Your goal:
Render every line of text in the items below as a Markdown table with two columns, Row for a running row number and Text for the line, skipping blank lines. Leave the pictures out of the table.

--------------------

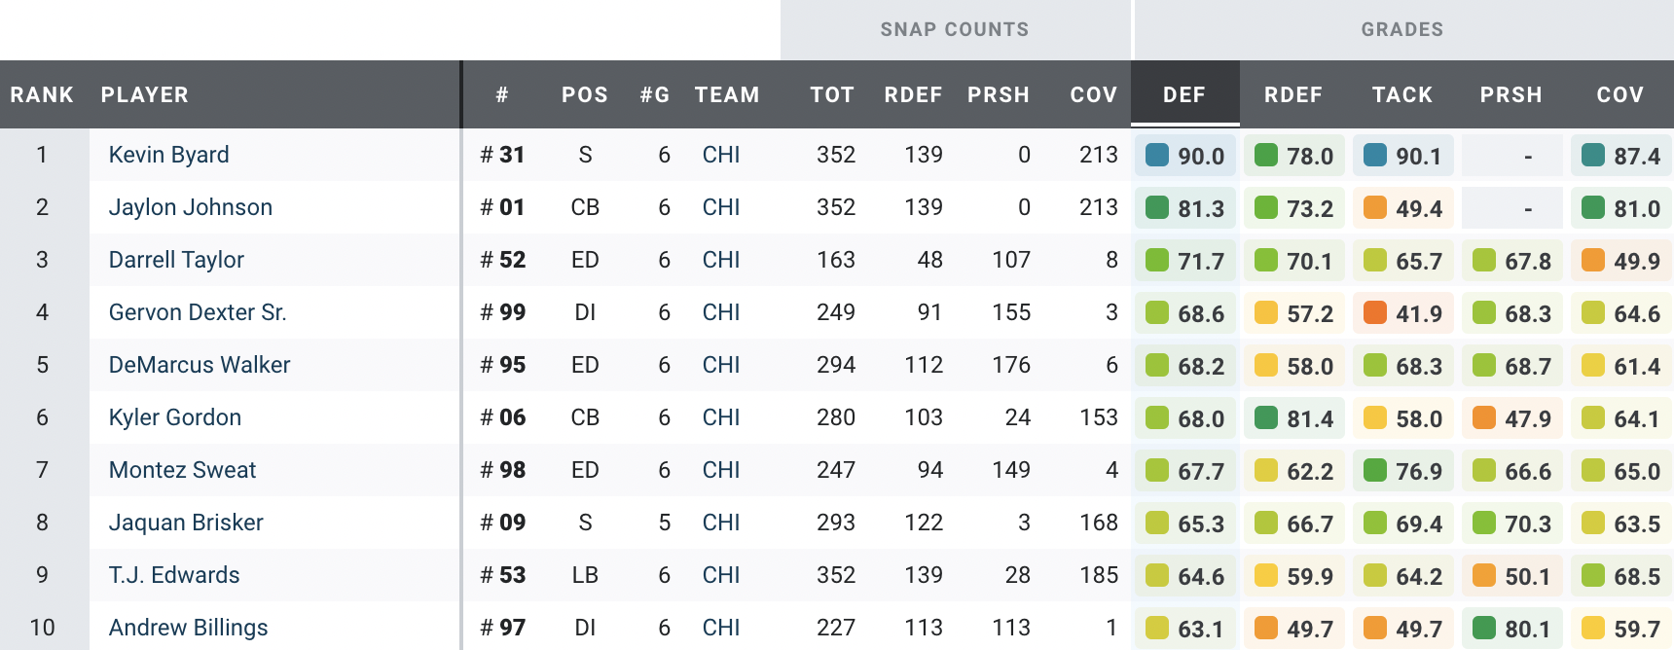
Task: Click the CHI team link in Kyler Gordon's row
Action: 721,417
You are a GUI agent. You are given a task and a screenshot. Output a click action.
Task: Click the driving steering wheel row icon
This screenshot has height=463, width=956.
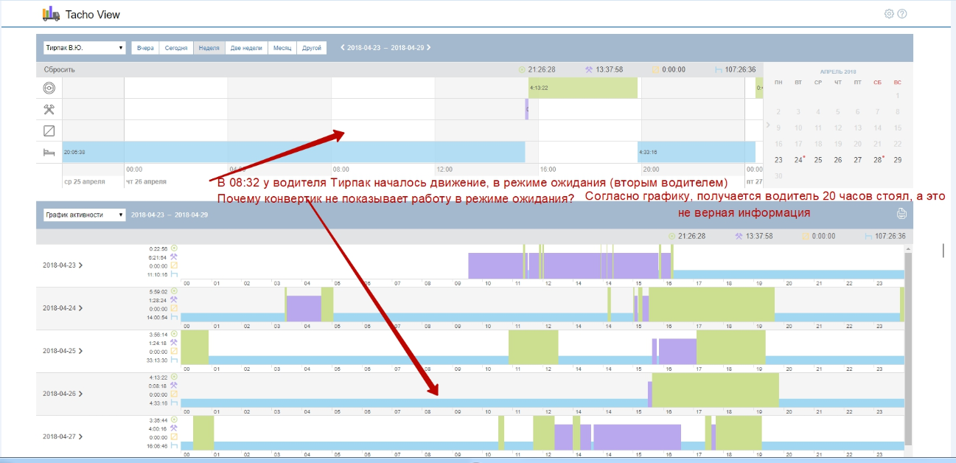coord(49,88)
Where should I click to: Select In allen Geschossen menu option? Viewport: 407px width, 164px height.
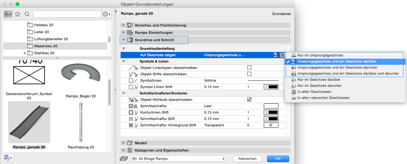[314, 92]
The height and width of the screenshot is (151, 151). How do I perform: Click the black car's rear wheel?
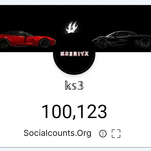point(145,43)
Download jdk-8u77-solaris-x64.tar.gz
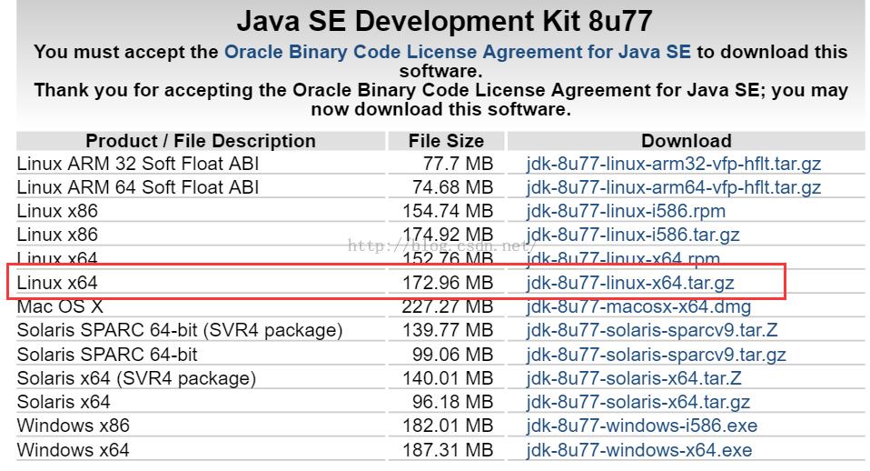The height and width of the screenshot is (471, 870). 638,402
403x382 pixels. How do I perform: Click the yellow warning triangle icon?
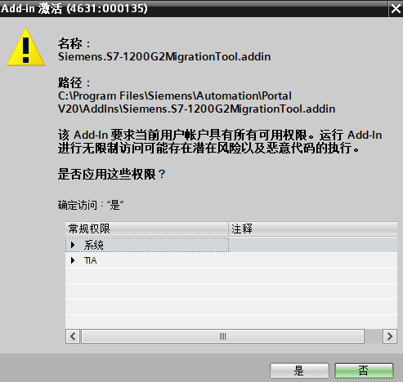point(26,47)
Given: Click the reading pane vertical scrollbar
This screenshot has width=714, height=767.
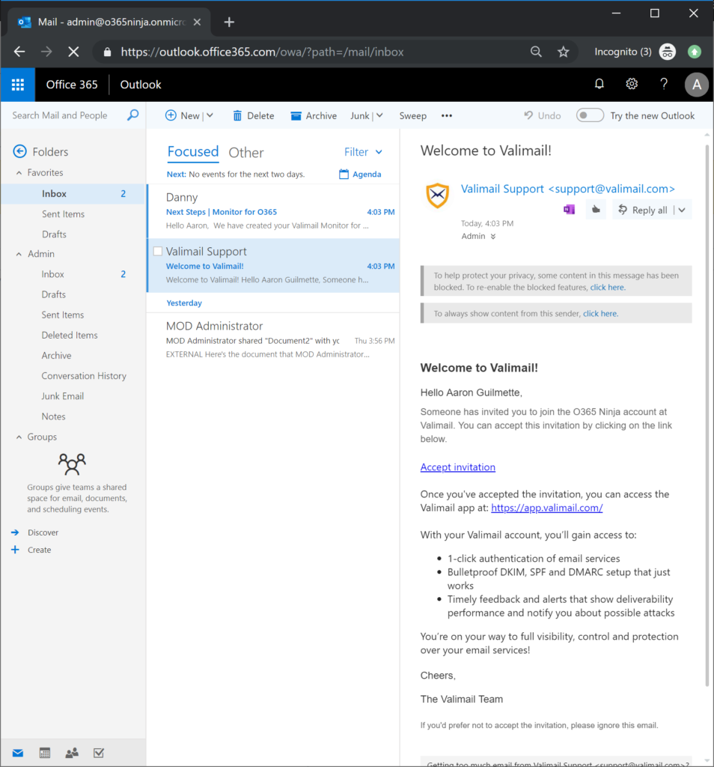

--------------------

Task output:
| Row | Text |
|---|---|
| 1 | Task: Click the CHI team link in Kyler Gordon's row |
| 2 | Action: 721,417 |
| 3 | You are a GUI agent. You are given a task and a screenshot. Output a click action. |
| 4 | Task: Click the driving steering wheel row icon |
| 5 | This screenshot has height=463, width=956. |
| 6 | coord(49,88) |
| 7 | Where should I click to: Select In allen Geschossen menu option? Viewport: 407px width, 164px height. |
| 8 | [314, 92] |
| 9 | The height and width of the screenshot is (151, 151). How do I perform: Click the black car's rear wheel? |
| 10 | point(145,43) |
| 11 | Download jdk-8u77-solaris-x64.tar.gz |
| 12 | The height and width of the screenshot is (471, 870). 638,402 |
| 13 | 403x382 pixels. How do I perform: Click the yellow warning triangle icon? |
| 14 | point(26,47) |
| 15 | Given: Click the reading pane vertical scrollbar |
| 16 | This screenshot has width=714, height=767. |